Cine de Casa.-

Era una construcción moderna, con ambientes, ventanas y estantes de obra donde reposaban esculturas de garzas y gallos a diferentes alturas, grande, espaciosa, placentera, de paredes enormes con cuadros gigantescos y sonidos que retumbaban por doquier en alegre expansión. Todo, sin embargo, se tranquilizaba tras la cena: Los niños descansando en sus camas y los mayores leyendo, jugando al billar o las cartas u hojeando los periódicos mientras escuchaban de fondo el sonido de la televisión. Aquel siempre fué mi momento perfecto. Cogía mi guitarra acústica y mi cejilla y me sentaba en la penumbra (evitando los mosquitos) de uno de los porches para relajarme del ajetreo del día con mi música y mis canciones, mientras me sincronizaba con el estruendo silencioso del campo y la sensación húmeda de bienestar estival por el riego nocturno.

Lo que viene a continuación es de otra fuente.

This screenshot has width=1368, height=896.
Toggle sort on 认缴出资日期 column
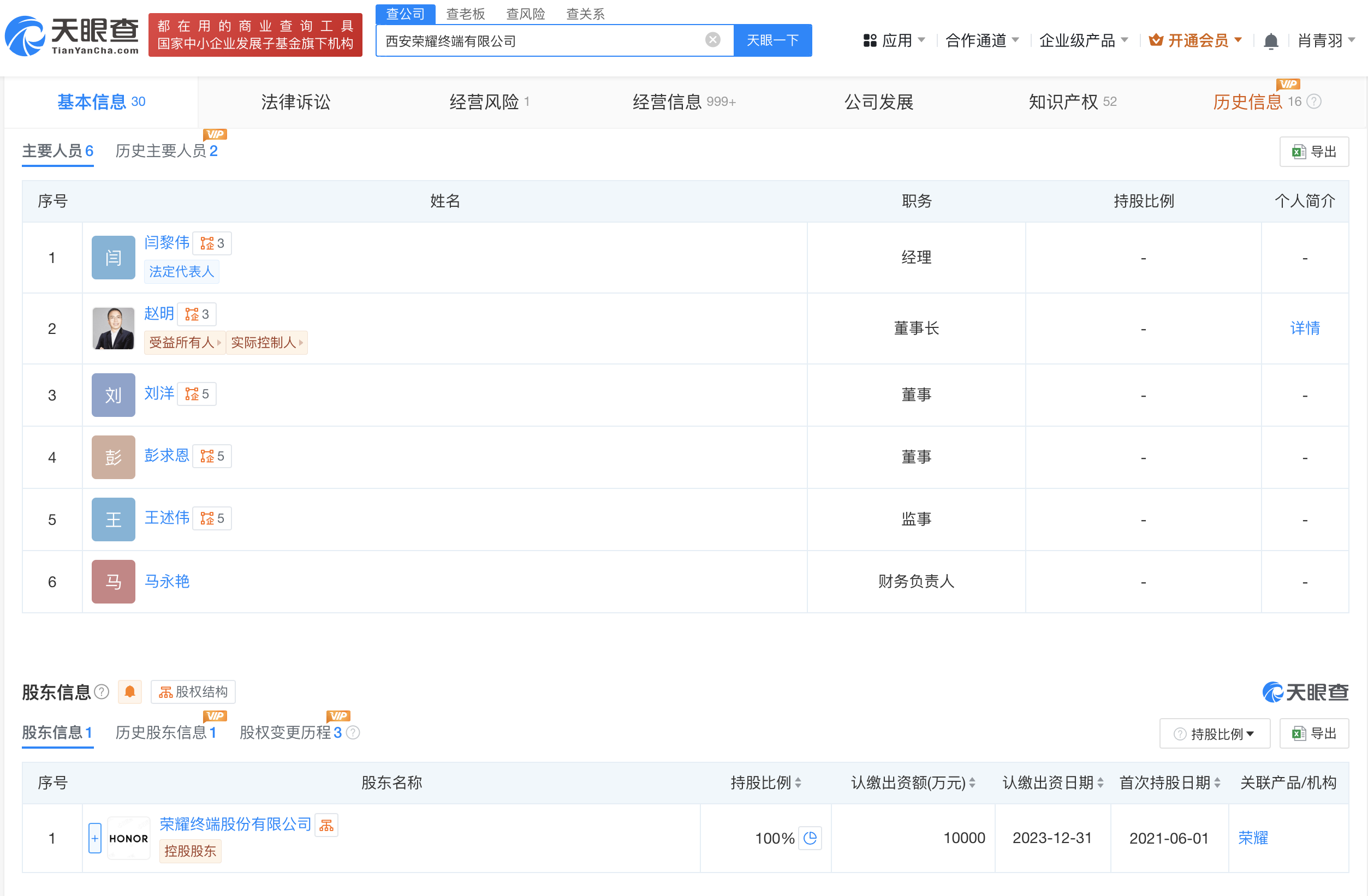[x=1100, y=782]
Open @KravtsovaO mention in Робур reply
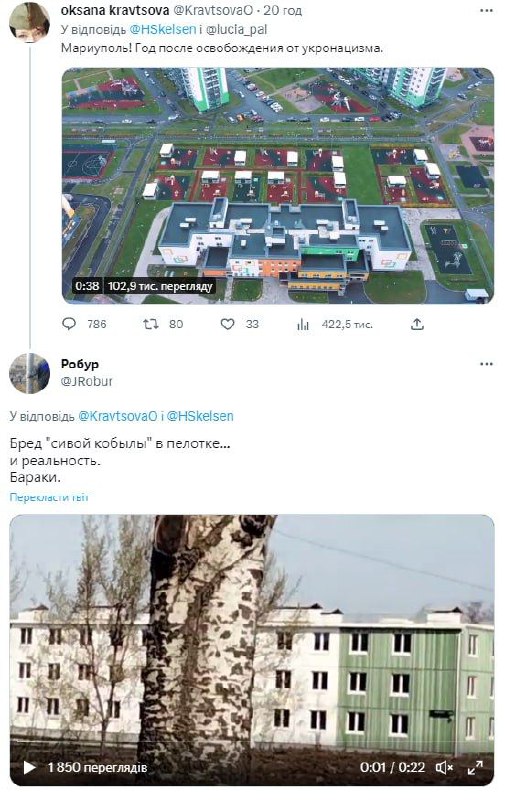Screen dimensions: 505x800 (x=117, y=416)
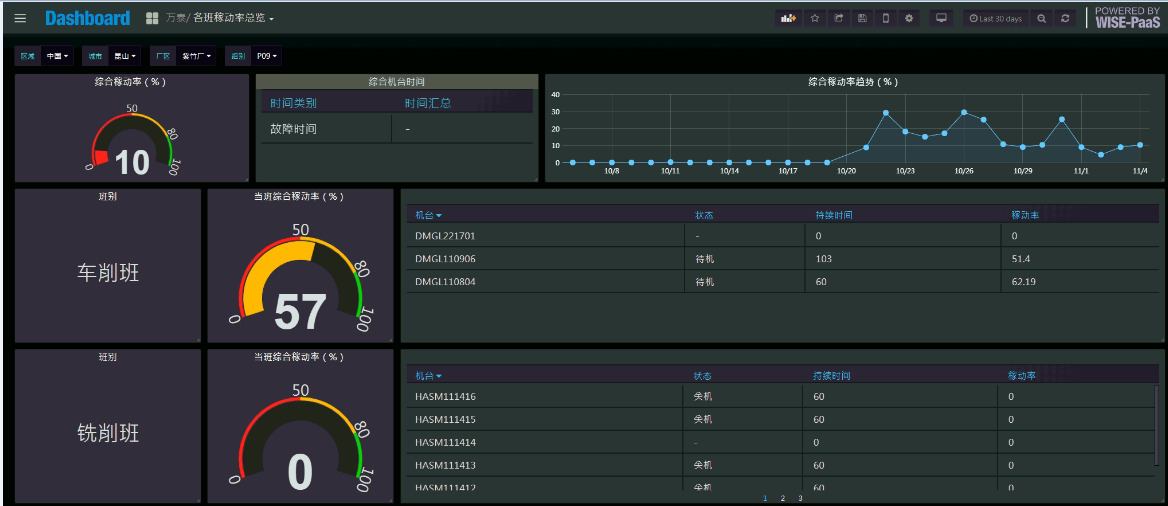Expand the 紫竹厂 factory dropdown
This screenshot has width=1168, height=506.
coord(197,56)
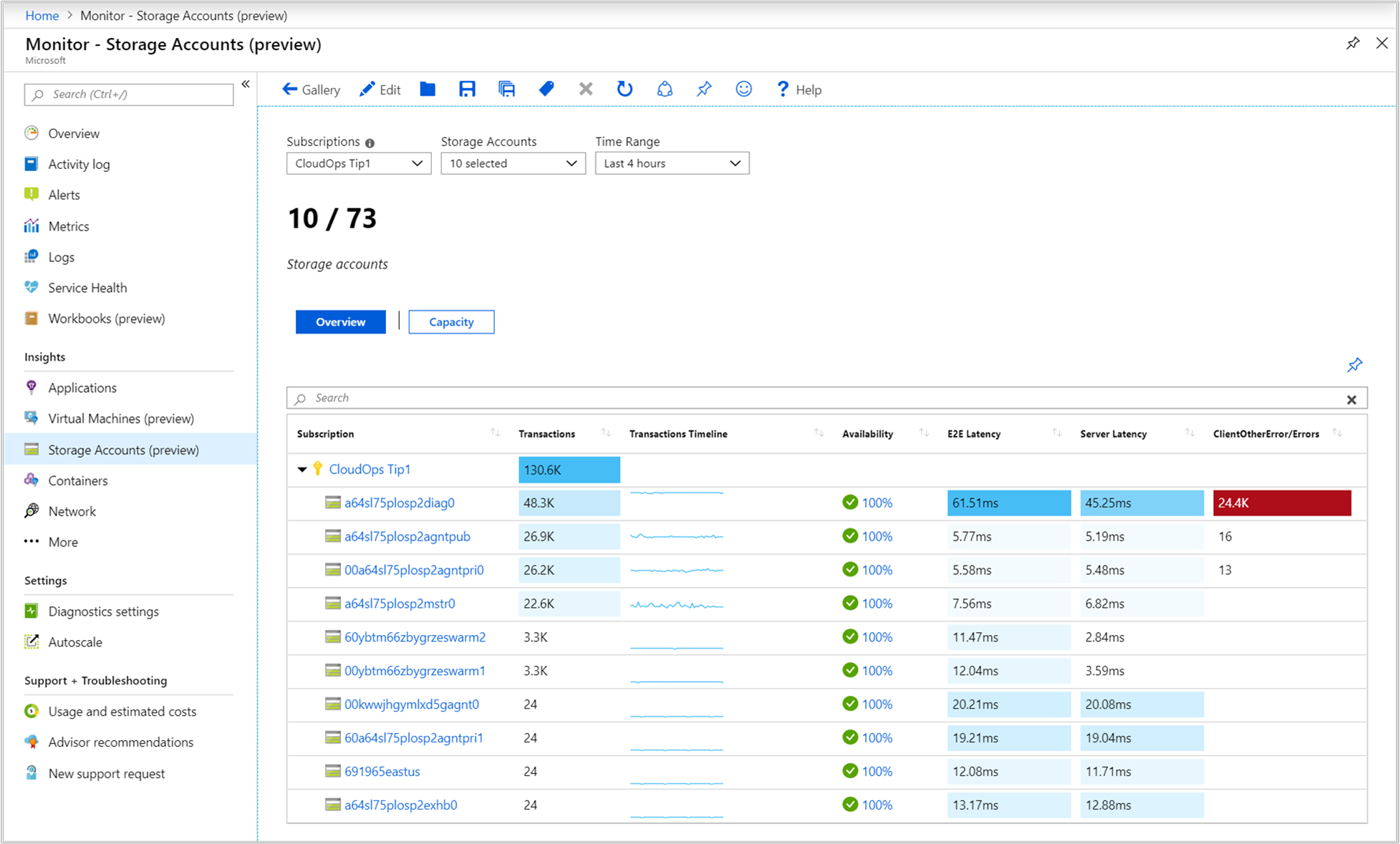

Pero una noche me divertí de lo lindo. Algunos disfrutaban de una película policíaca que protagonizaba Denzel Washington y otros leían o se distraían con el portátil. Yo a lo mío, con arpegio armónico y entonación suave, contenida para no molestar a los adultos ni despertar a los menores, cuando descubrí sus juegos. Sentados en cojines, con los pies descalzos, colgando entre los barrotes del piso de arriba, se dedicaban a mirar la enorme caja tonta como si se tratara de una puesta en escena clásica. Hice ademán de levantarme para regañar, pero lo pensé mejor y me limité a continuar como si tal cosa, observando de reojo y sonriendo para mí. Ellos, en su palco improvisado, felices con su aventura, y el resto totalmente ajeno a su compañía. El espectáculo duró para mí unos cincuenta minutos. Las escenas del telefilme no me parecían violentas y el sexo no resultaba excesivamente evidente, con lo que comprendí que Tom Sawyer nos visitaba por primera vez y merecía la pena dejarse embaucar por él. Hasta tres veces fueron capaces de levantarse con rapidez y sigilo recogiendo sus asientos para dirigirse a sus habitaciones sin ser cazados por sus progenitores o su abuelo. Muy juntos, golpeándose casi con los codos, soñaban sus travesuras interpretando el papel de malos, emocionados e inquietos, sabedores de estar incumpliendo la ley marcial familiar.

Lo dejé estar hasta que el protagonista se metió en su papel castigador y la chica comenzó a desnudarse. Hice ruido a propósito y se escondieron. Subí descalza al piso de arriba con idea de ponerme el pijama y susurré: “¡Como vuelva a ver a alguno en el balcón se lo digo a los abuelos!”. Se hizo un silencio sepulcral. Descendí al piso inferior no sin cierta tristeza. Me desagradaba ser una adulta, madre responsable, con la maldita obligación de fastidiarles un plan tan sumamente divertido. Pero así son las cosas. El ser humano con algo de cabeza sobre los hombros casi nunca hace lo que quiere sino lo que debe. Recogí mi guitarra y cerré mi chiringuito melódico. Me parecía injusto quedarme disfrutando después de haberles chafado su rato de dispersión infantil. En mi habitación encontré una araña de patas largas. Al matarla con una chancla retumbó la pared. Mi hija protestó desde su cuarto: “¡Haces tanto ruido que no me dejas dormir!”. No contesté.

La noche siguiente subí hasta los columpios con ellos y el instrumento de cuerda, y medio a oscuras jugaron mientras yo canté lo que me pidieron cómplice de sus desmanes. Aquella etapa tan hermosa duró poco. Las hormonas debutaron con prontitud, fui sustituida en mi papel y nunca más participé de sus malabares ni sus teatros, aunque siempre siempre observé en la distancia y aprendí y recordé muchísimas cosas.